══ Extrait choisi ══

La société de gestion collective de producteurs phonographiques italiens SCF (Società Consortile Fonografici) avait vu échouer des négociations collectives avec l’association professionnelle des dentistes italiens, dont l’objet était de fixer une rémunération équitable en contrepartie de la communication au public constituée par la radiodiffusion de phonogrammes dans les cabinets dentaires.

La SCF avait donc porté l’affaire devant les tribunaux turinois. En appel, les magistrats italiens  posaient notamment la question préjudicielle suivante à la CJUE : « La diffusion gratuite de phonogrammes réalisée dans un cabinet dentaire, dans le cadre d’une profession libérale, au bénéfice de la clientèle qui en jouit indépendamment de sa volonté, constitue-t-elle une ‘communication au public’ […] ».

═══
══ Données fournies ══

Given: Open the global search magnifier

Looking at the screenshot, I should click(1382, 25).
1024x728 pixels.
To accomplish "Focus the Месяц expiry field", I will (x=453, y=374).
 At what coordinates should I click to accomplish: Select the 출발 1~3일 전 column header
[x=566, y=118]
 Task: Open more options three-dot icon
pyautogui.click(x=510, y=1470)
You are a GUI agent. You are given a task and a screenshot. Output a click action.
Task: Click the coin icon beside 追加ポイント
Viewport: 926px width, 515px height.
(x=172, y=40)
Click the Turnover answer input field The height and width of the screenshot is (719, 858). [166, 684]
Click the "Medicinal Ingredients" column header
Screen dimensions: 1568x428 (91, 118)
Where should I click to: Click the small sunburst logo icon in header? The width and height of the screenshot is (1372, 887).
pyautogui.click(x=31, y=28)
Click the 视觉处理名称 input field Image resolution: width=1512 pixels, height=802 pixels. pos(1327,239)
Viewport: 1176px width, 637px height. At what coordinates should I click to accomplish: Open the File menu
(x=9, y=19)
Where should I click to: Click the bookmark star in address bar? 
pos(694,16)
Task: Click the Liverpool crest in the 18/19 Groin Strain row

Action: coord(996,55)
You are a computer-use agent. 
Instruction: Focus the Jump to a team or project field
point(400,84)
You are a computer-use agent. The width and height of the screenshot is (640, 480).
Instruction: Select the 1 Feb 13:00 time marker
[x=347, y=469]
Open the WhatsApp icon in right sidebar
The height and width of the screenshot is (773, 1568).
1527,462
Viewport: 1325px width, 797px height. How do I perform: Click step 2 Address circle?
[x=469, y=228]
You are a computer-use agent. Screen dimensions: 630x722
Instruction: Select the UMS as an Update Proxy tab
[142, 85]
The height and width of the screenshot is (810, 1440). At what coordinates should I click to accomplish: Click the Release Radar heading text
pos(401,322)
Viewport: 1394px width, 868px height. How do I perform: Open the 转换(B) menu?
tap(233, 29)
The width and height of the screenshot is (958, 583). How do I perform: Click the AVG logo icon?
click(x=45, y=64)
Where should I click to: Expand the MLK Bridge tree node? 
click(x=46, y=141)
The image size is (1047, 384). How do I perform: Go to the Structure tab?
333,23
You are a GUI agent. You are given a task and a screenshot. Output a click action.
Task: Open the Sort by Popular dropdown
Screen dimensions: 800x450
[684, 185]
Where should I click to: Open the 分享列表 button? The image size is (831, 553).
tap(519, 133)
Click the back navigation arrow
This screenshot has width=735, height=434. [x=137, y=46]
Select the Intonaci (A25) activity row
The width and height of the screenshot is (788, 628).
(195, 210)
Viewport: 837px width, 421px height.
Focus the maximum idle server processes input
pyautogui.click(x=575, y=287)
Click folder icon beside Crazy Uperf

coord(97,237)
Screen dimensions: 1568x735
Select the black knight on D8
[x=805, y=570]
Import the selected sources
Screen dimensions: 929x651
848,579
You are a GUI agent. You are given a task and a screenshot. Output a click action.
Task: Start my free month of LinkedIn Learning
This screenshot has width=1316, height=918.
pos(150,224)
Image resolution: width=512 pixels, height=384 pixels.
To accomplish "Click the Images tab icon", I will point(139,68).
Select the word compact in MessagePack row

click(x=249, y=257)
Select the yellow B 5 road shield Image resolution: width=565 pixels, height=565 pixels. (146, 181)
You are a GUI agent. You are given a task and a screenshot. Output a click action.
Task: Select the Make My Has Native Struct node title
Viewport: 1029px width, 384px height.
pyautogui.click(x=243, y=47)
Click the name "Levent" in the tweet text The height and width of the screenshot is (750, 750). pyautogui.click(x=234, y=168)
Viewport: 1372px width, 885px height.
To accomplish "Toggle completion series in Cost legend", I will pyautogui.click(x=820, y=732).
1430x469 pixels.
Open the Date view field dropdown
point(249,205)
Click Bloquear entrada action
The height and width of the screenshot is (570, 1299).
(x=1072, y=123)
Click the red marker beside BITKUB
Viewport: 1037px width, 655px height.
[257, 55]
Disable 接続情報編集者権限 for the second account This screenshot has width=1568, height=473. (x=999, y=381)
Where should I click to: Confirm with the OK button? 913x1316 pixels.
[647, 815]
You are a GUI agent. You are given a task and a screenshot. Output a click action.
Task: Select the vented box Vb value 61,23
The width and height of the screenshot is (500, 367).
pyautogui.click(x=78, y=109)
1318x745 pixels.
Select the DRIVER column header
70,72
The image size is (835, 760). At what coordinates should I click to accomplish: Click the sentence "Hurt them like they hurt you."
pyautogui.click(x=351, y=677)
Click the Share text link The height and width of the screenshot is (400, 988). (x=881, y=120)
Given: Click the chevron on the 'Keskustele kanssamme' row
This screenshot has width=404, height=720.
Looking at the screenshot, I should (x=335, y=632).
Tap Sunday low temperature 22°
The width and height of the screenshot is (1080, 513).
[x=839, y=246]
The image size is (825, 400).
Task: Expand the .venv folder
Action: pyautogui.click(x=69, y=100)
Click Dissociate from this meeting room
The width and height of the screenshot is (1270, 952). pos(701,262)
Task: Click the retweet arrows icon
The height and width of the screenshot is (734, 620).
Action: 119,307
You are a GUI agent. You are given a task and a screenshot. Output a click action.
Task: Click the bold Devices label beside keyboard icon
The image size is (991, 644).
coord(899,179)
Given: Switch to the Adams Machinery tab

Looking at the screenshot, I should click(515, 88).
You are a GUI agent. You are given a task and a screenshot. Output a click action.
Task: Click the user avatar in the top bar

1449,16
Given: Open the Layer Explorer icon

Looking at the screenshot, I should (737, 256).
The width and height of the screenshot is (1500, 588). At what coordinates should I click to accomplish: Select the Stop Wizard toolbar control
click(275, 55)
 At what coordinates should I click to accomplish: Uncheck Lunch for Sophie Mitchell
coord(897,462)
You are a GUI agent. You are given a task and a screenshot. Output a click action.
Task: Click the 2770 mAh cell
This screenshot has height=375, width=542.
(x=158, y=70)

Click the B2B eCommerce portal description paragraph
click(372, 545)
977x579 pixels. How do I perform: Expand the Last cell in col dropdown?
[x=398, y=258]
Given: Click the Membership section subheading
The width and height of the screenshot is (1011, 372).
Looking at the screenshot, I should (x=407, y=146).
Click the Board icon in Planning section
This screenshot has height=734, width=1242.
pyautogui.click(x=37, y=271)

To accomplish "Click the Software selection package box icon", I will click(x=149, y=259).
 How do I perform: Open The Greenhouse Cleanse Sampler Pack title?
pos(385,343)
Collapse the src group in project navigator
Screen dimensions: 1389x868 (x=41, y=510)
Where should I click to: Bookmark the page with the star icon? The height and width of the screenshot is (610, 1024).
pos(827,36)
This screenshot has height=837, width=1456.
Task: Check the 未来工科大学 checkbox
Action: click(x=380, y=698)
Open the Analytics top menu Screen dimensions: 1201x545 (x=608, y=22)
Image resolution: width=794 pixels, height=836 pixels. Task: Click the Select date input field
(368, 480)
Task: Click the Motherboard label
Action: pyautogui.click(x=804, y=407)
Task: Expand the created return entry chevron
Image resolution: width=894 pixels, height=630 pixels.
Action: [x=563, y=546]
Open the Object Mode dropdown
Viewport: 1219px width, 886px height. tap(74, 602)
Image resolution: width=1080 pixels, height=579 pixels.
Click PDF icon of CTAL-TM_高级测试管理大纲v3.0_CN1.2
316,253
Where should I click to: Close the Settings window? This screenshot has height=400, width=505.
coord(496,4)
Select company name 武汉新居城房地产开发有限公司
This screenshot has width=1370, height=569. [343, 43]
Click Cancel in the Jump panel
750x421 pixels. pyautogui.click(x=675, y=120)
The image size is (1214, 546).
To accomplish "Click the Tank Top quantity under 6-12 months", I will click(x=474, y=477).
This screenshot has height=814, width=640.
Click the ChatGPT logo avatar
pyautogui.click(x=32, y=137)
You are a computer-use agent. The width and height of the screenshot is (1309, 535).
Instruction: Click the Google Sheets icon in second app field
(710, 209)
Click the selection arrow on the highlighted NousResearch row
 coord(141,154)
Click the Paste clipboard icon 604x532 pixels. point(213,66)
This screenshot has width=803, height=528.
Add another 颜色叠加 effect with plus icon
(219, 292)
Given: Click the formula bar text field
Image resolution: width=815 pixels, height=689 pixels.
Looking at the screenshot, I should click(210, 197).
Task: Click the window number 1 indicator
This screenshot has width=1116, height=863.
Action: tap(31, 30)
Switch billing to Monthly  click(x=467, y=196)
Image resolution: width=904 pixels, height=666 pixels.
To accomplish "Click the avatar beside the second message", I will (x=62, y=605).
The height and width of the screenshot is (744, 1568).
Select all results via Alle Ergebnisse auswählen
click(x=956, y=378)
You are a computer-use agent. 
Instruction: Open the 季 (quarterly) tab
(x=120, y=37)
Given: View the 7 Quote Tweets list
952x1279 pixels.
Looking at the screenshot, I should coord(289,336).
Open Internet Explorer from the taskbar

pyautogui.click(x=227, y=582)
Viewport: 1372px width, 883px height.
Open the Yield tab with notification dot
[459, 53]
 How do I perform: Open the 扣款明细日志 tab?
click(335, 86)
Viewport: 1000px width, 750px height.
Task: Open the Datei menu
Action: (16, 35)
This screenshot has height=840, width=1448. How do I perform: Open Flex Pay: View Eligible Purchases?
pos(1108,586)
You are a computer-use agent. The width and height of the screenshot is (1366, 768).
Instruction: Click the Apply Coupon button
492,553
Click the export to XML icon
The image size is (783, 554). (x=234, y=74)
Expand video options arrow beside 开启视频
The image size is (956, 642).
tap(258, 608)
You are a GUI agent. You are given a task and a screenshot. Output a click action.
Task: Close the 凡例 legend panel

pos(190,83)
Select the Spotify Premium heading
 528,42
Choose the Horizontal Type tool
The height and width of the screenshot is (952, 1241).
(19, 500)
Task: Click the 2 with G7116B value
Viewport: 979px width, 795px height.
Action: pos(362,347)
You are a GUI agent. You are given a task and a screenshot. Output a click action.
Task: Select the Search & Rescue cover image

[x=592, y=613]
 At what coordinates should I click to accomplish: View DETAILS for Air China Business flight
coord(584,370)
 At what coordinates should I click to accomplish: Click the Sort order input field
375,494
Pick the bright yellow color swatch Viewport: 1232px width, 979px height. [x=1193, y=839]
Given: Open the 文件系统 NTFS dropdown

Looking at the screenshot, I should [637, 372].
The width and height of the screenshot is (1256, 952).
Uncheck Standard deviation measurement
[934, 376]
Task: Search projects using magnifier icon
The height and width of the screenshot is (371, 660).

═══

• **Travail à faire**
1. Dressez la liste complète des organisations et institutions nommées dans l'extrait sur l'affaire SCF.
2. Restituez à l'identique le passage de l'extrait sur l'affaire SCF allant de « La société de » à « les cabinets dentaires. ».
3. Répondez à ces questions sur l'extrait sur l'affaire SCF :
(a) Quels producteurs la SCF représente-t-elle ?
(b) Devant quels tribunaux la SCF a-t-elle porté l'affaire ?
(c) À quelle juridiction les magistrats italiens ont-ils posé la question préjudicielle ?

• **Corrigé par tâche**
1.
- La SCF (Società Consortile Fonografici)
- L'association professionnelle des dentistes italiens
- Les tribunaux turinois
- La CJUE

2.
La société de gestion collective de producteurs phonographiques italiens SCF (Società Consortile Fonografici) avait vu échouer des négociations collectives avec l’association professionnelle des dentistes italiens, dont l’objet était de fixer une rémunération équitable en contrepartie de la communication au public constituée par la radiodiffusion de phonogrammes dans les cabinets dentaires.

3.
(a) Des producteurs phonographiques italiens.
(b) Devant les tribunaux turinois.
(c) À la CJUE.